Director - Terence Fisher, Screenplay - John Gilling, Story - J. Llewellyn
Devine, Producer - Anthony Nelson-Keys, Photography - Michael Reed,
Music - James Bernard, Special Effects - Syd Pearson, Makeup - Roy Ashton,
Production Design - Bernard Robinson. Production Company - Hammer. 1964.
Richard Pasco (Paul Heitz), Barbara Shelley (Carla Hoffman), Peter Cushing
(Dr Namaroff), Christopher Lee (Professor Meister), Michael Goddliffe
(Professor Jules Heitz), Patrick Troughton (Inspector Kanof), Jack Watson
Overlooking the village of Vandorf is Castle Borski. Legend talks of
an ancient monster who lives there; a legend that exists to this day
(the 1800's). When his son Bruno dies under mysterious circumstances,
Professor Weitz travels to Vardorf to investigate what happened to his
son. He finds instead a veil of secrecy involving Dr. Namaroff and the
police. The villagers try to persuade him to leave, but one night he is
lured to Castle Borski and is found next day in a stone-like state.
Professor Meister comes to the village also to investigate and discovers
the deaths involve Carla Hoffman and the legendary Greek myth about the
hideous Gorgon. According to legend, one look upon the Gorgon's grotesque
face would turn a man to stone. Meister discovers the truth and together
with Namaroff, goes to Castle Borski and is nearly killed by the monster.

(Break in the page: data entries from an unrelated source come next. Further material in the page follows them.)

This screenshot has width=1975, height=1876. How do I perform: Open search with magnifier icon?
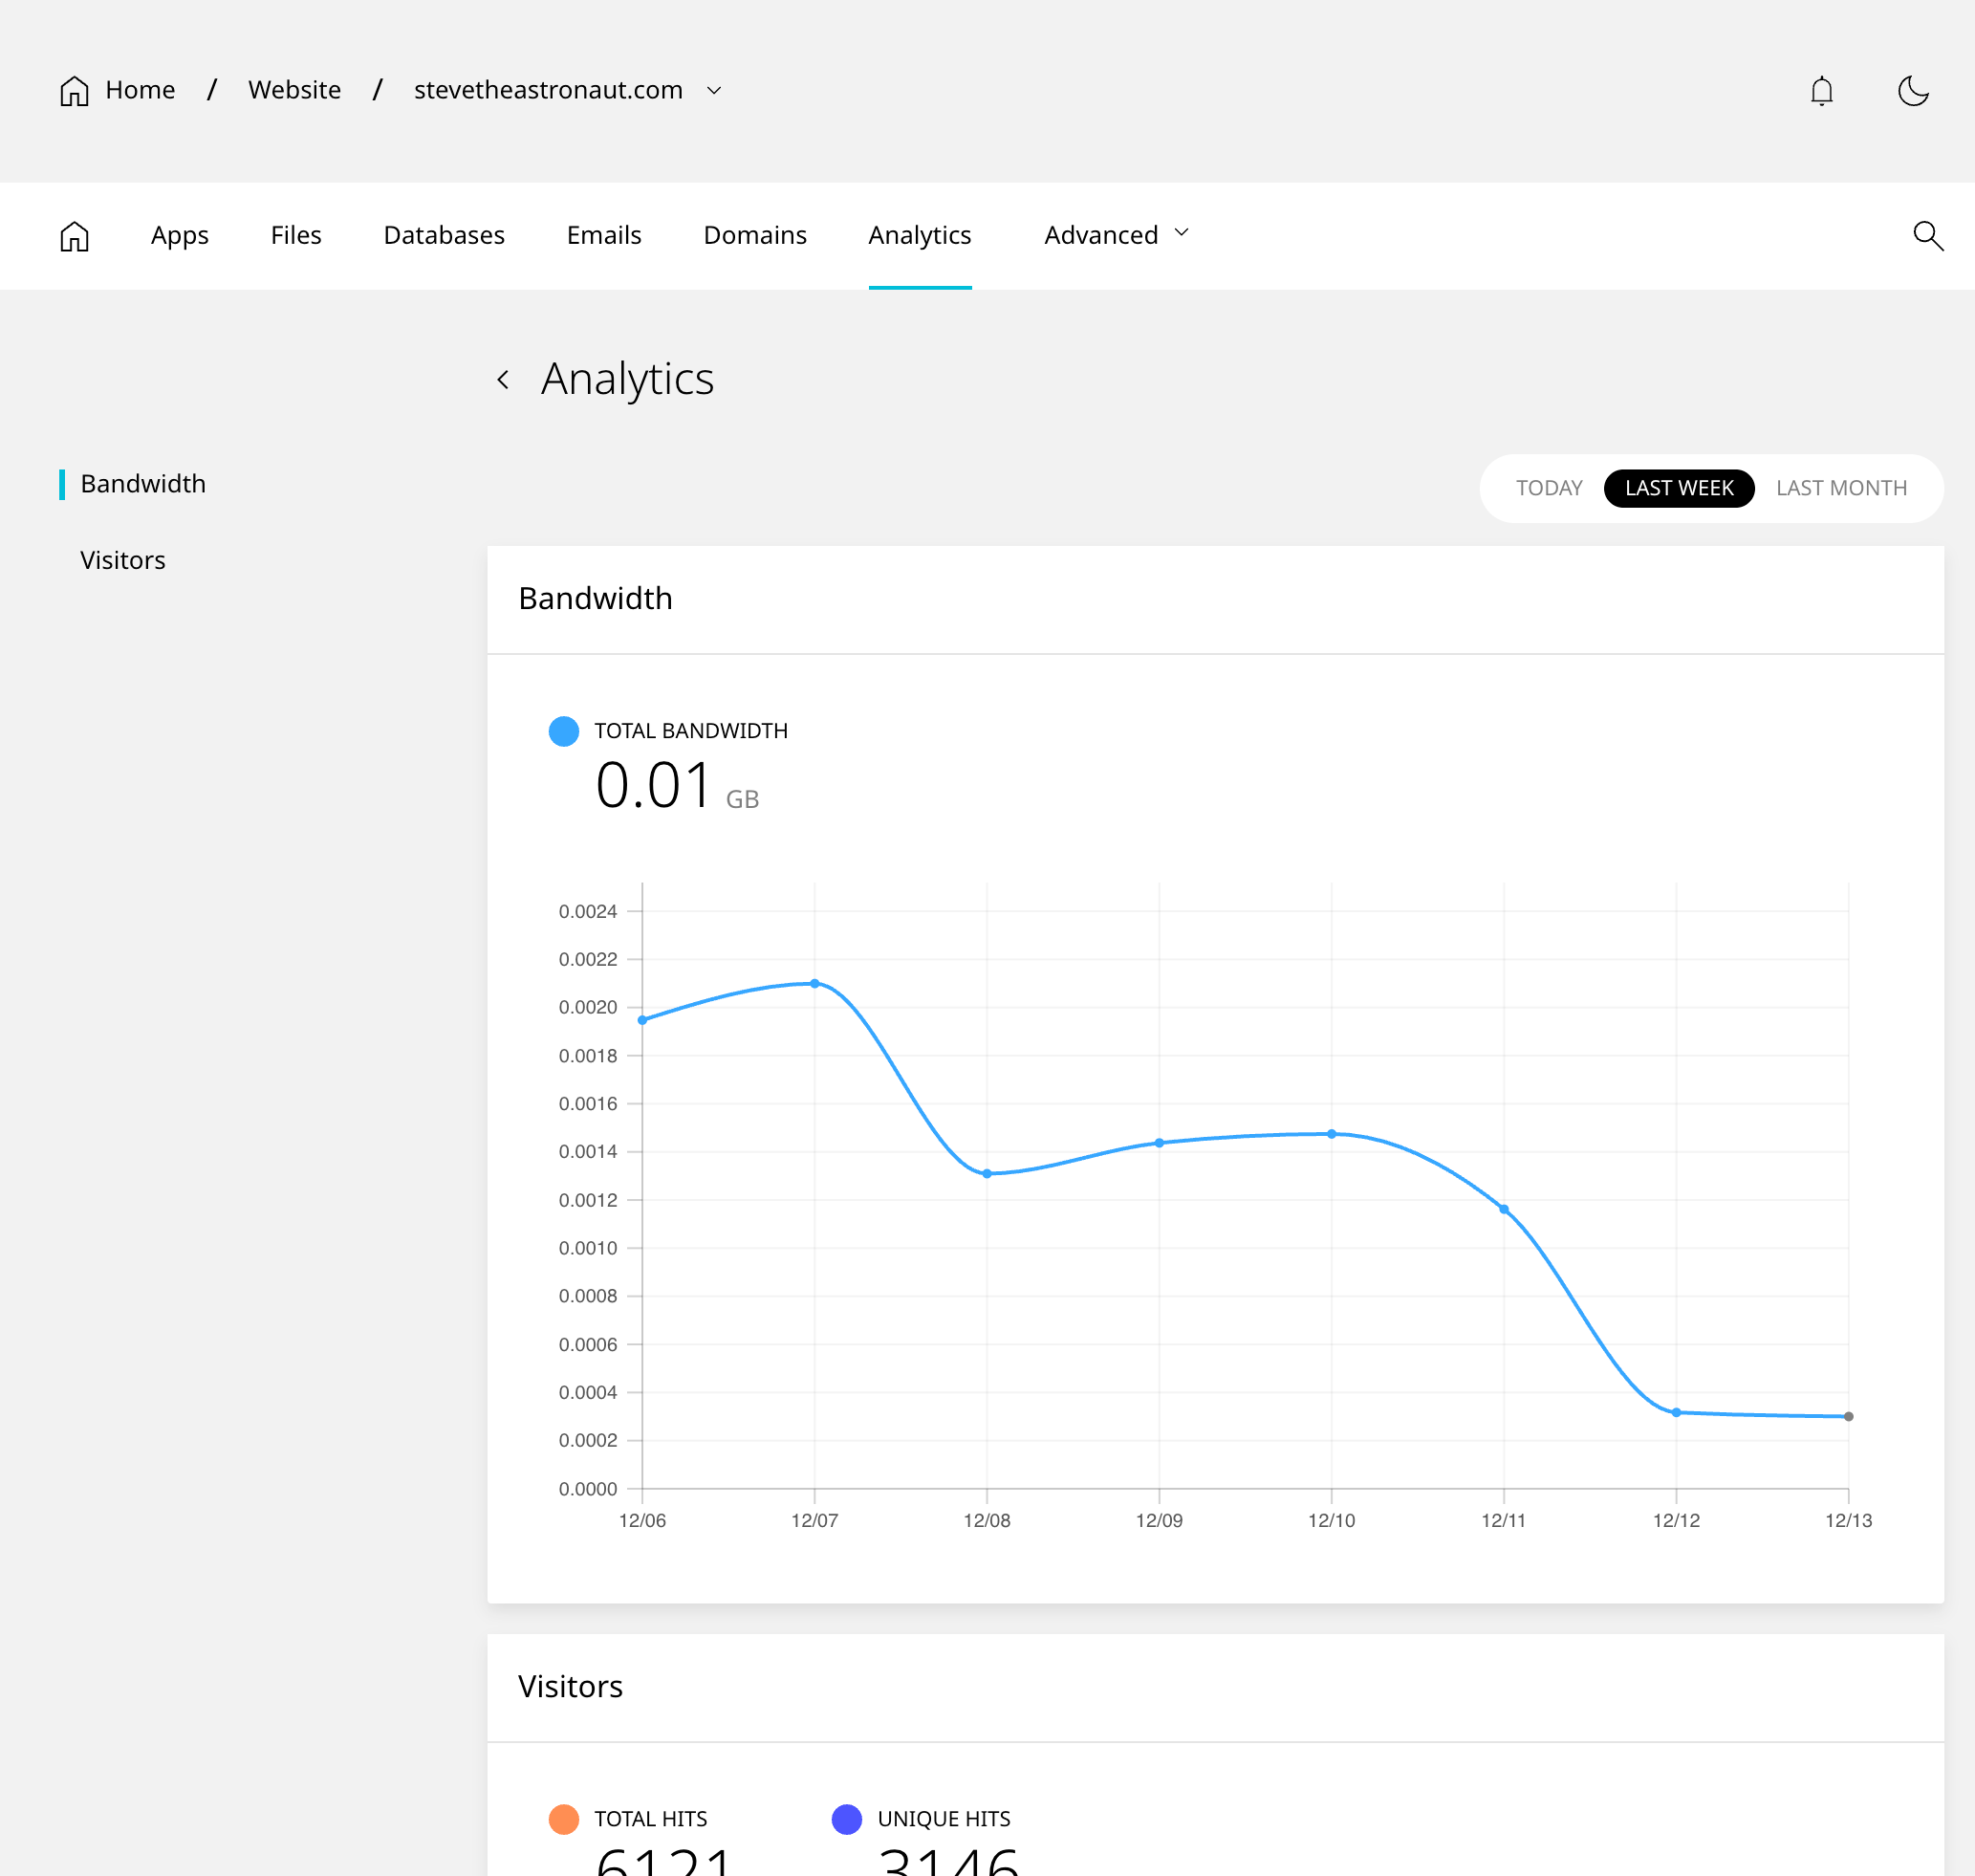(x=1927, y=236)
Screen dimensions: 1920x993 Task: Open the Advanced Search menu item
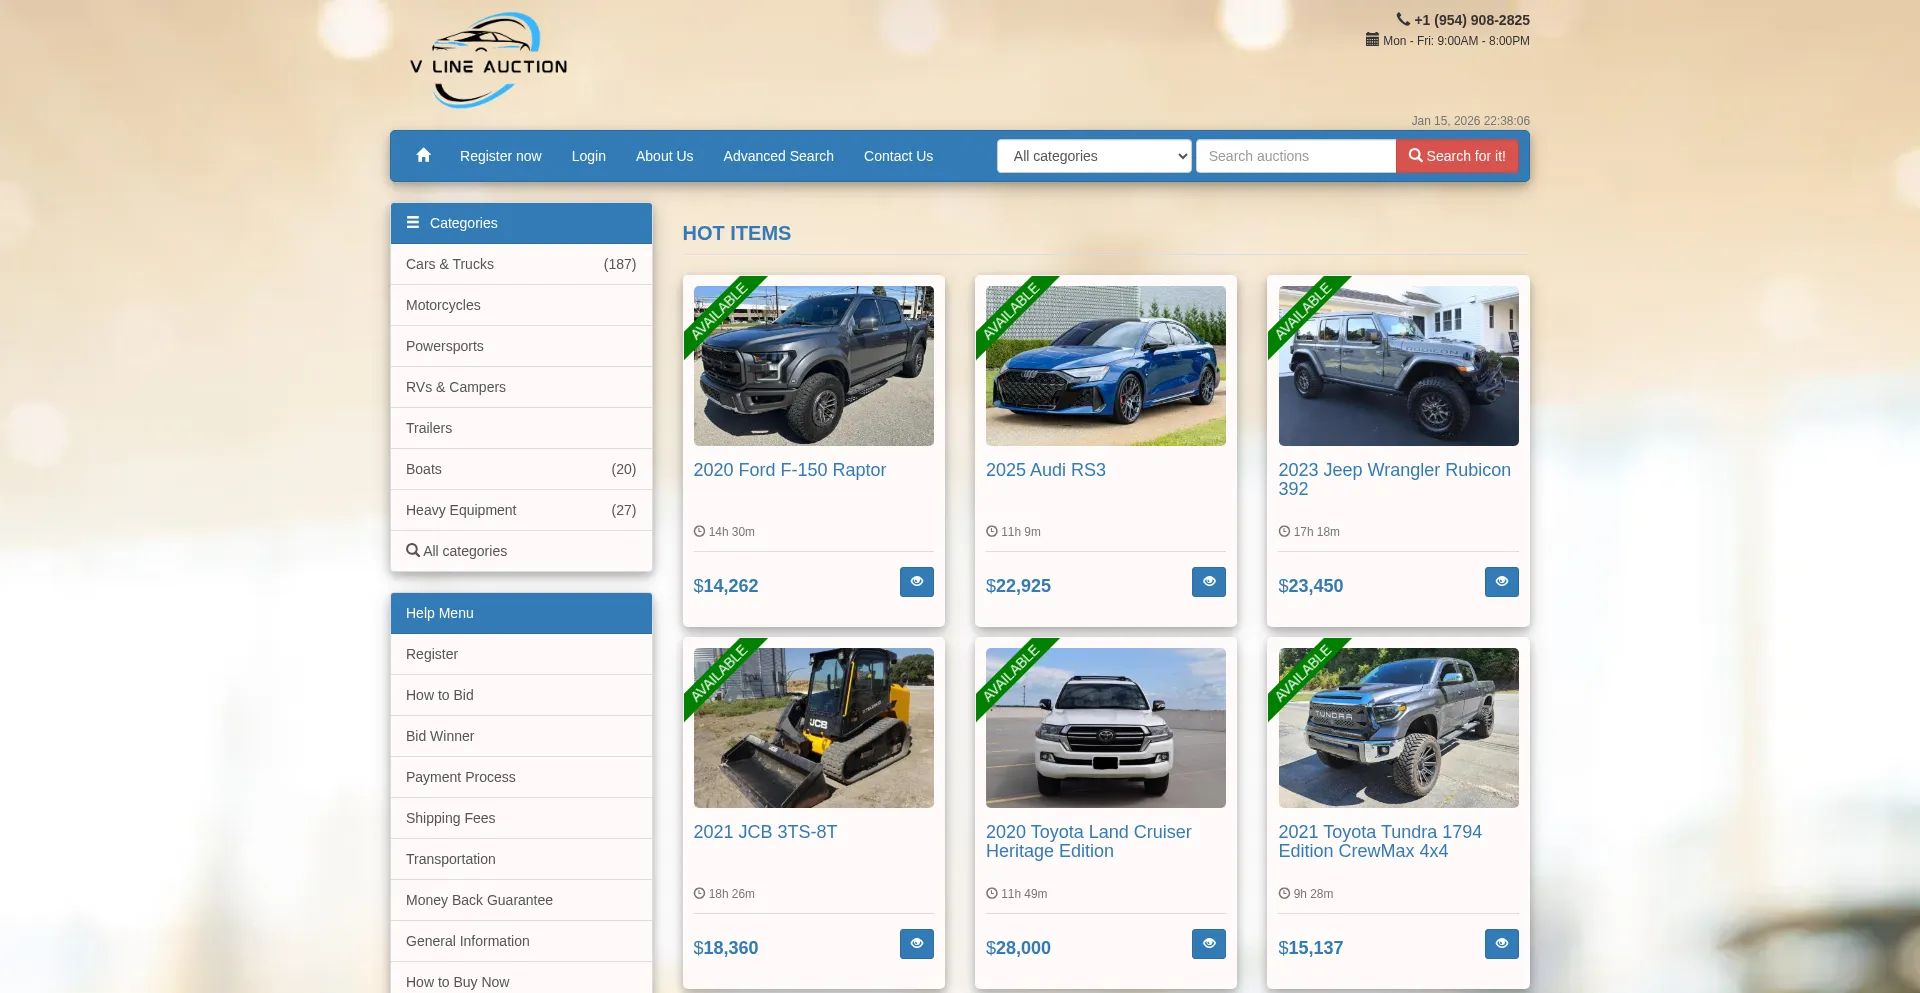pyautogui.click(x=778, y=156)
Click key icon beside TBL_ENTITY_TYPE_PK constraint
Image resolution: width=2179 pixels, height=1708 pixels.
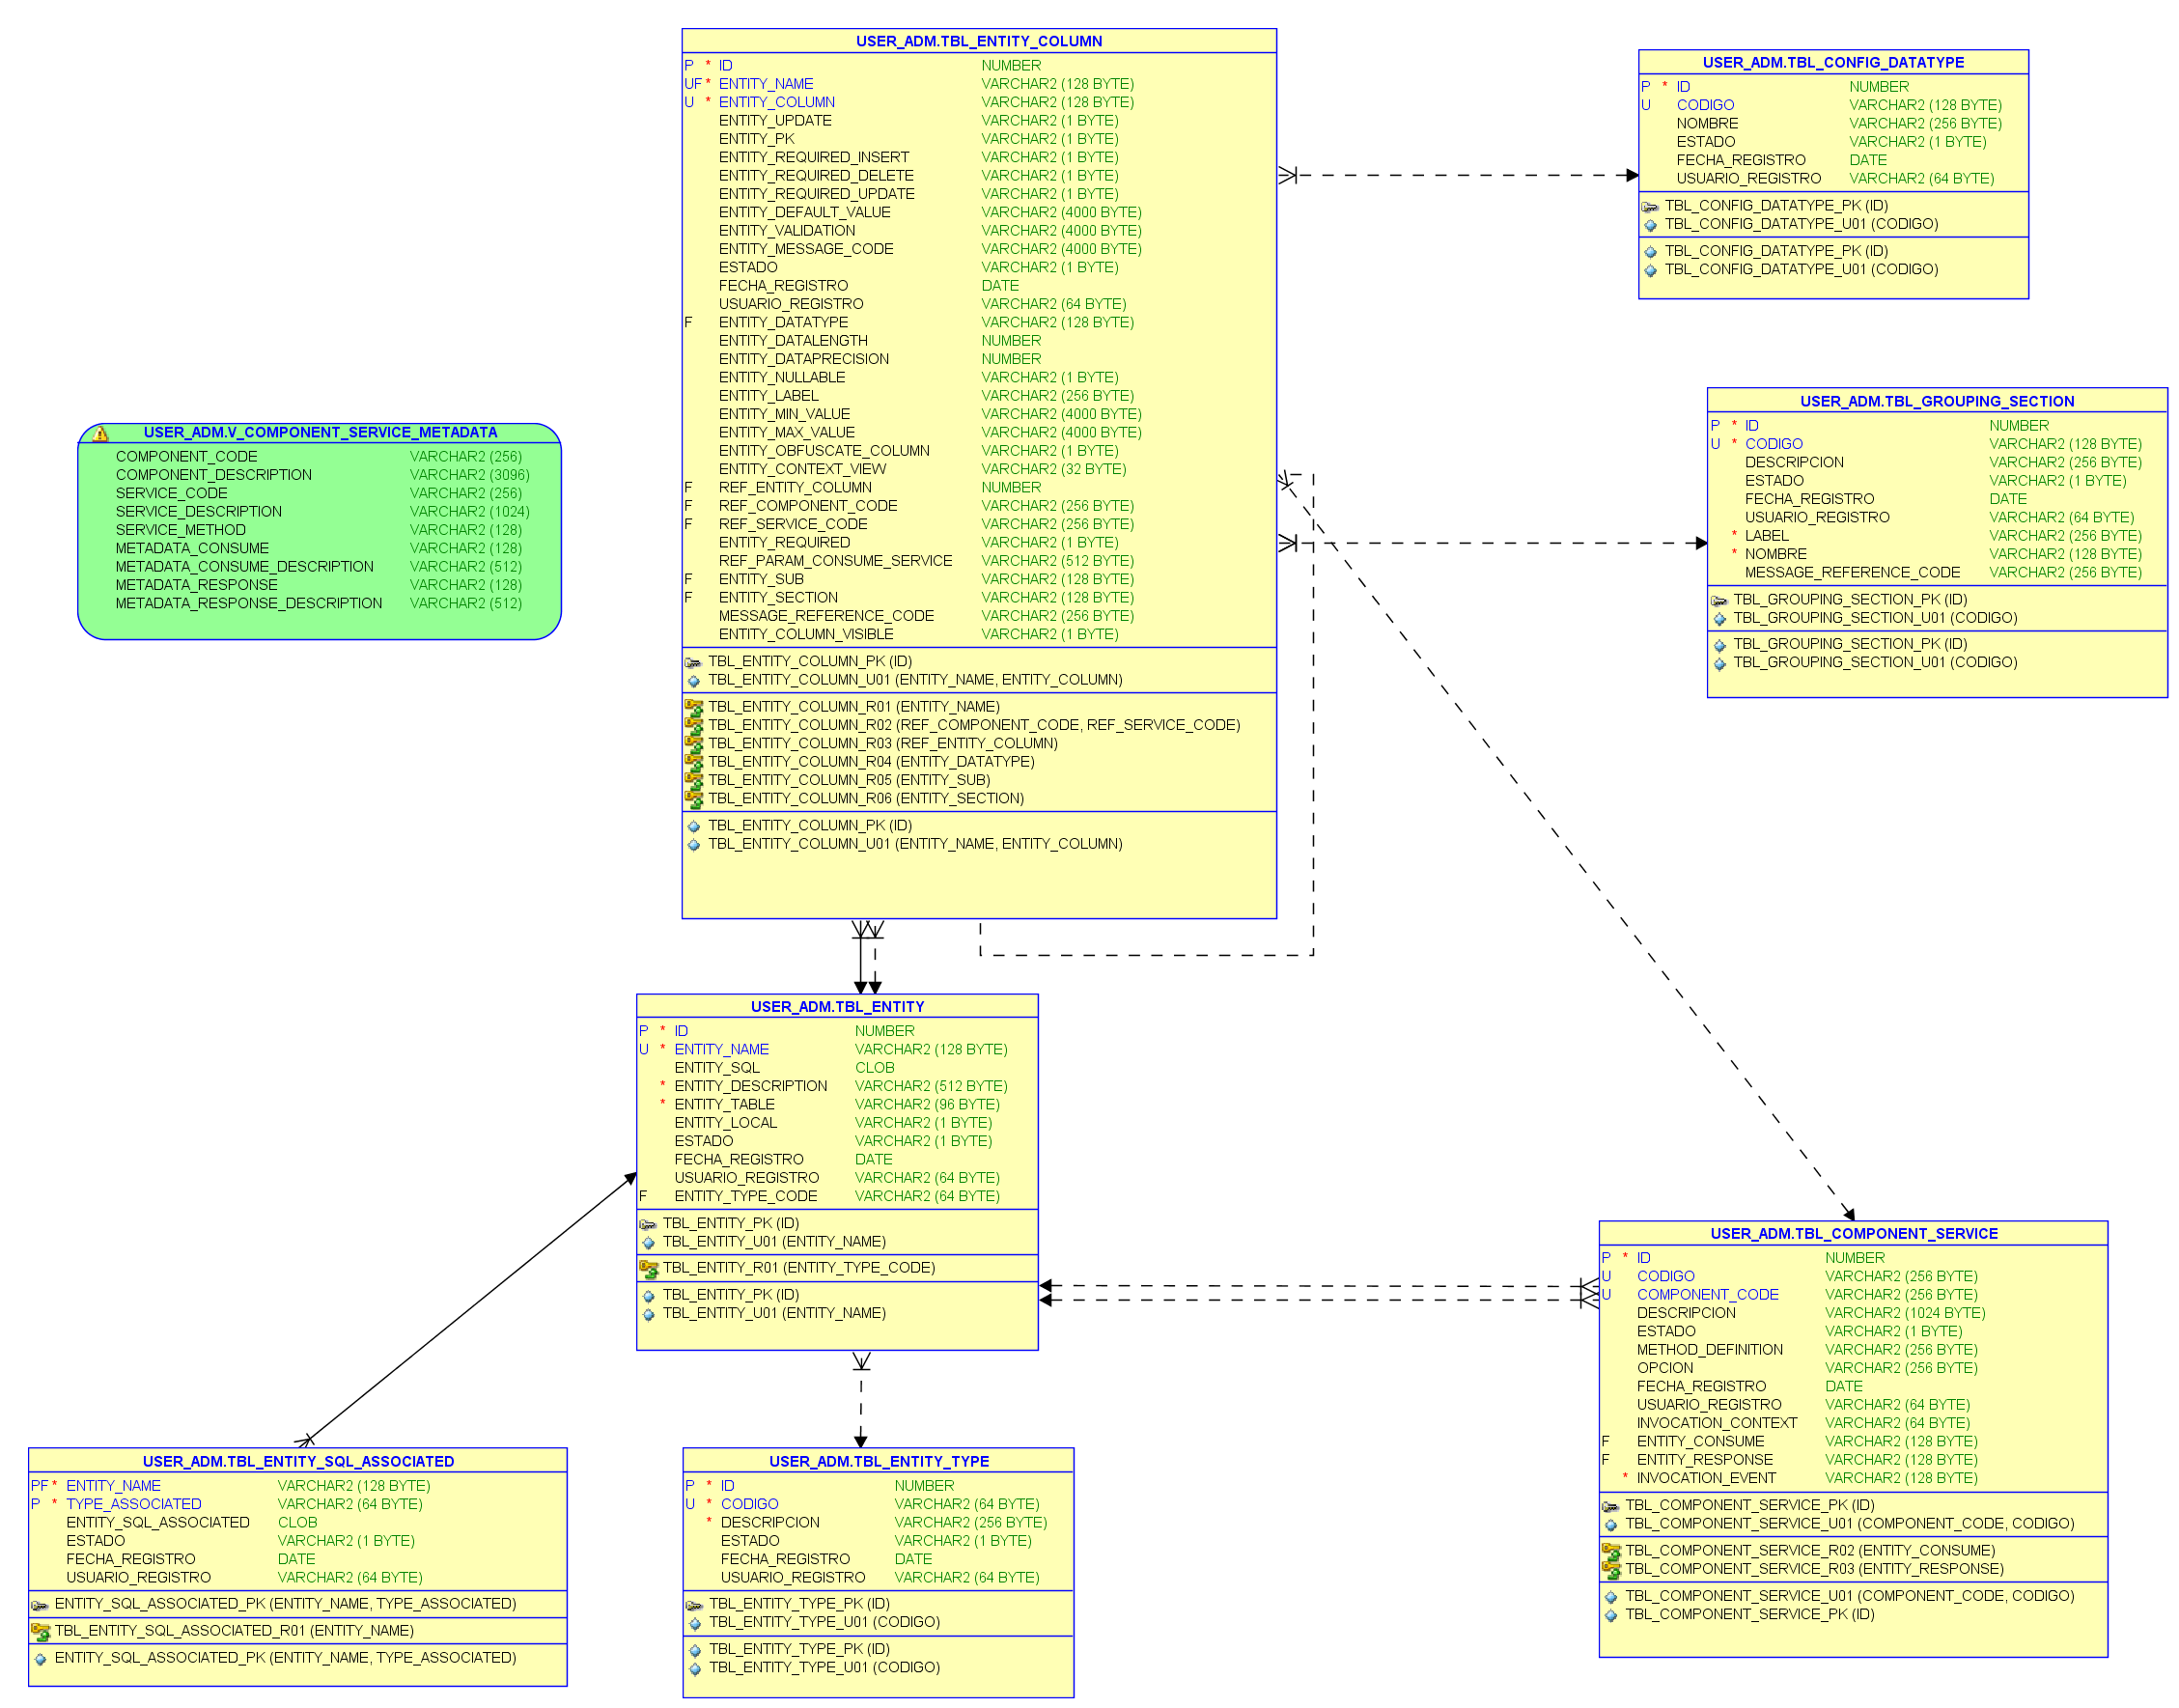(x=694, y=1604)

Meister sneaks up behind the Gorgon, and using the blade of his knife, is
able to decapitate the Gorgon, a hideous creature with flaring red eyes,
hissing snakes writhing with its wild hair, and scale-covered skin. The
ghastly head rolls down the steps of the castle. Meister then discovers
that Namaroff was not so lucky and was turned to stone.